Toby Madden - Regional Economist
Published January 1, 2008 | January 2008 issue
“Good year in ’07” resonates with many respondents to the Minneapolis Fed’s fourth-quarter 2007 (January 2008) agricultural credit conditions survey. The fourth quarter was very strong for district agricultural producers. Nearly all indicators show that farmers and ranchers are healthy financially. Most survey respondents reported higher profits, capital expenditures and household spending. Producers are paying back loans and also buying real estate. Land prices are up, and interest rates are down. A few respondents were concerned about higher input costs affecting 2008 profits.
Farm income jumped across the Ninth District. “Crop yields exceeded expectations,” said a lender from Minnesota. A whopping 86 percent of the lenders reported higher profits for agricultural producers in the fourth quarter of 2007. In North Dakota, 97 percent reported increased earnings.
Large profits are driving a boom in capital investment and household spending in each state in the district. “Producers are upgrading equipment,” a Minnesota lender said. Almost 80 percent of the respondents reported higher capital spending in the fourth quarter.

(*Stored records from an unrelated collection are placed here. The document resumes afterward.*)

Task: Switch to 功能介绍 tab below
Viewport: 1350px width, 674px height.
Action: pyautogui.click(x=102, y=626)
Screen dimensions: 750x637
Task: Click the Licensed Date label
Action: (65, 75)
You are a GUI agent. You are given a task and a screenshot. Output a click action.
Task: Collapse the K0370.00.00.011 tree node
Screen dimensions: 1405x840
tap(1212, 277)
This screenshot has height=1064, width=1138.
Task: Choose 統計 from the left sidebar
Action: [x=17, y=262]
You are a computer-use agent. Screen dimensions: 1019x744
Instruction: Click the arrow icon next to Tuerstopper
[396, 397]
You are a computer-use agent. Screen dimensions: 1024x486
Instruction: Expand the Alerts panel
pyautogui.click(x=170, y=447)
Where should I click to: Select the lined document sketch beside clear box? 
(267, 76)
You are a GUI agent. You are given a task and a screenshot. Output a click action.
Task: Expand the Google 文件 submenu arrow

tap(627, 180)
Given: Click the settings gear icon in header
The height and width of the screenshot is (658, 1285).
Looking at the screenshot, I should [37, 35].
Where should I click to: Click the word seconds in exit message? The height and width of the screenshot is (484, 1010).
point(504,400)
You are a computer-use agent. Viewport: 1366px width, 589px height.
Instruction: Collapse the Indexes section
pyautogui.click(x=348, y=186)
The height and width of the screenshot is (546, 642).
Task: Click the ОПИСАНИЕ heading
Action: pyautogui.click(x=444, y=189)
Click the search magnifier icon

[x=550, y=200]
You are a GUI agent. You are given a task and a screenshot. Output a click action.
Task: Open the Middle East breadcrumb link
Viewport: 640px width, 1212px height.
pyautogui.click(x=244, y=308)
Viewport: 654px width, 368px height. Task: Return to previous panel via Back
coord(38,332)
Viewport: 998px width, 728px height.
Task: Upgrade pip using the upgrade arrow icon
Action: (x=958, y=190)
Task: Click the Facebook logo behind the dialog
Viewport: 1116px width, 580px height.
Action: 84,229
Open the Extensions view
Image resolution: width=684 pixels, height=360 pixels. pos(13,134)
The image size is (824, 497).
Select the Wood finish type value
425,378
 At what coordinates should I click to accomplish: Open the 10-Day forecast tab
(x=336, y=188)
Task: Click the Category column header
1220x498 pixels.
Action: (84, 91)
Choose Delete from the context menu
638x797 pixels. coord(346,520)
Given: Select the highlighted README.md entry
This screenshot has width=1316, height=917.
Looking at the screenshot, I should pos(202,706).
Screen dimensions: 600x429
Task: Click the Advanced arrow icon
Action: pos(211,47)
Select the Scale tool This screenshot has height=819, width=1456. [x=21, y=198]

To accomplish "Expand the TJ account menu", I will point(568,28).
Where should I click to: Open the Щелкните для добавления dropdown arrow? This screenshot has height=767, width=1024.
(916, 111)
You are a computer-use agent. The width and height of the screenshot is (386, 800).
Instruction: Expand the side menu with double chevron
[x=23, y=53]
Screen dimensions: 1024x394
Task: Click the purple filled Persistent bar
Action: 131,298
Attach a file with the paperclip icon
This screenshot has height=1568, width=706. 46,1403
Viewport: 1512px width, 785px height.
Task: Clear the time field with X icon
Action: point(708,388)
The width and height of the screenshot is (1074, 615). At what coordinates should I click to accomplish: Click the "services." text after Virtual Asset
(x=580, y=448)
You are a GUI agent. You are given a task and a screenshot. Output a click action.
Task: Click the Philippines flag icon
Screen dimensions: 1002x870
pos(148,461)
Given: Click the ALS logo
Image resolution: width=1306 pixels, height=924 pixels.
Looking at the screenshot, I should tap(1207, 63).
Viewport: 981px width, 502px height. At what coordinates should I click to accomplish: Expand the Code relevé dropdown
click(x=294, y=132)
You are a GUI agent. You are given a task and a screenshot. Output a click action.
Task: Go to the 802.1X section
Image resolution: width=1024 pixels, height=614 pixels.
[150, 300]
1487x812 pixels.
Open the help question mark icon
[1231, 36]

In addition, 71 percent reported increased household spending.
Source: Federal Reserve Bank of Minneapolis
The strengthened financial conditions allowed many producers to pay down loans, and they didn’t acquire renewals or extensions. Over half of all survey respondents reported increased loan repayments, and only 2 percent reported decreased loan repayments. The number of problem borrowers decreased, with 21 percent of the lenders surveyed noting decreases in loan renewals/extensions and only 4 percent reporting increases.
Overall loan demand edged up slightly, and loan requirements were stable. A quarter of respondents reported increased loan demand, while 21 percent noted decreased loan demand. Almost all of the lenders reported no change in collateral requirements, and respondents indicated that no loans were refused because of a shortage of funds. Both variable and fixed interest rates dropped about 50 basis points from the third quarter for machinery, operating and rate real estate loans.
Land values climbed higher. Survey results showed that average values for nonirrigated farmland and ranchland increased 20 percent and 16 percent, respectively, from a year ago. The fastest growth rates in nonirrigated farmland and ranchland prices were in South Dakota, increasing at rates of 22 percent and 30 percent, respectively. The slowest growth rates occurred in Montana, at 5 percent and 3 percent. (Land prices can vary significantly, not only from state to state, but also from parcel to parcel. For more detailed information on agricultural prices, see the Minnesota Land Economics Web site.
The outlook for financial conditions in the first quarter of 2008 is solid. Three-quarters of lenders expect above-average first-quarter income. Robust household and capital spending are also anticipated in the first quarter. Loan demand is expected to pick up. However, some lenders are nervous about input cost increases and too fast an increase in land prices.